» **Assigned task**
Answer these questions from the article below on medical marijuana in Minnesota:
1. What must happen before Gov. Mark Dayton will support a law?
2. About what share of Leslie's jail is filled with people with drug or alcohol problems?
3. Which district does Rep. Dan Schoen represent?

» **Excerpt provided**
MINNEAPOLIS (WCCO) — The fight over legalizing medical marijuana in Minnesota again faces fierce opposition from law enforcement agencies. Gov. Mark Dayton has said he won’t support a law unless police departments sign off on it first.
In a career that has spanned more than three decades, Chief Deputy Tim Leslie at the Dakota County Sheriff’s Office knows better than anyone the damage drugs can do.
“The Dakota County Sheriff’s Department will not be supporting it,” Leslie said. “We’ve seen what substance abuse does to families and individuals.”
Leslie said about 40 percent of his jail is filled with people with drug or alcohol problems. It’s why he doesn’t see a day where he could ever get behind legalizing something he believes would make it easier to get marijuana.
“That’s kind of our view of life sometimes,” Leslie said. “We see those that try to deceive the system.”
Rep. Dan Schoen (D-District 54A) is a co-author of the bill to make medical marijuana legal.
“That’s not really the direction we’re going, we’re trying to take care of sick people,” Schoen said.

» **Collected material**
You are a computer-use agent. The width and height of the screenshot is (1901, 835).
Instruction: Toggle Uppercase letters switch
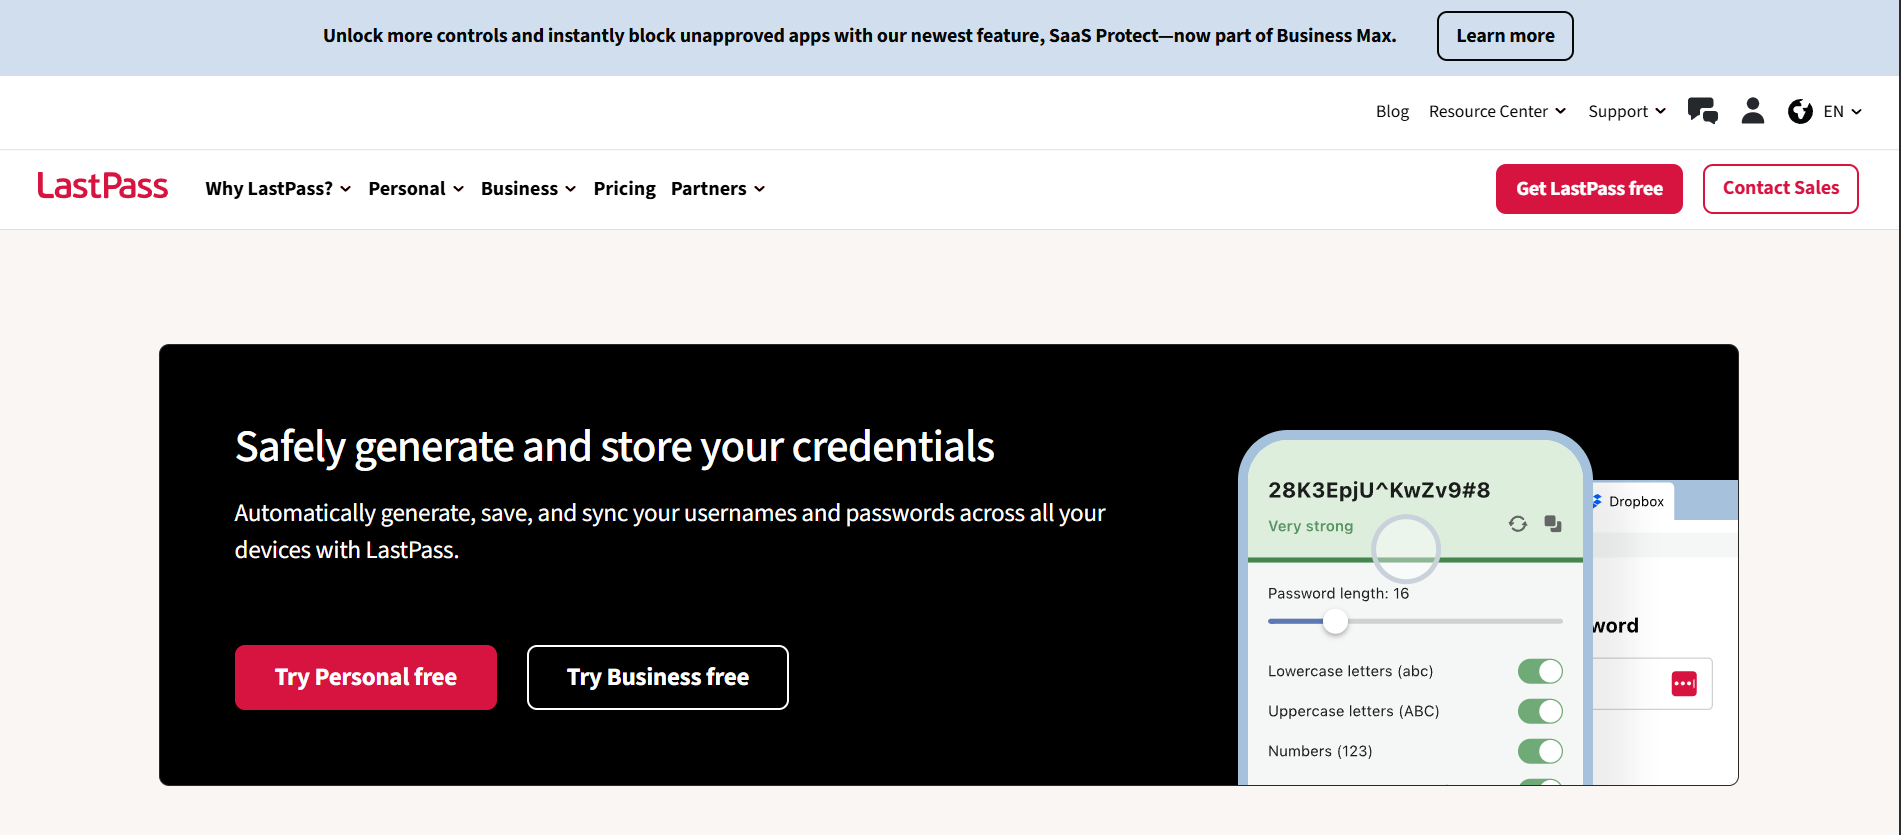tap(1539, 711)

» **Task result**
1. Police departments must sign off on it first.
2. About 40 percent.
3. District 54A.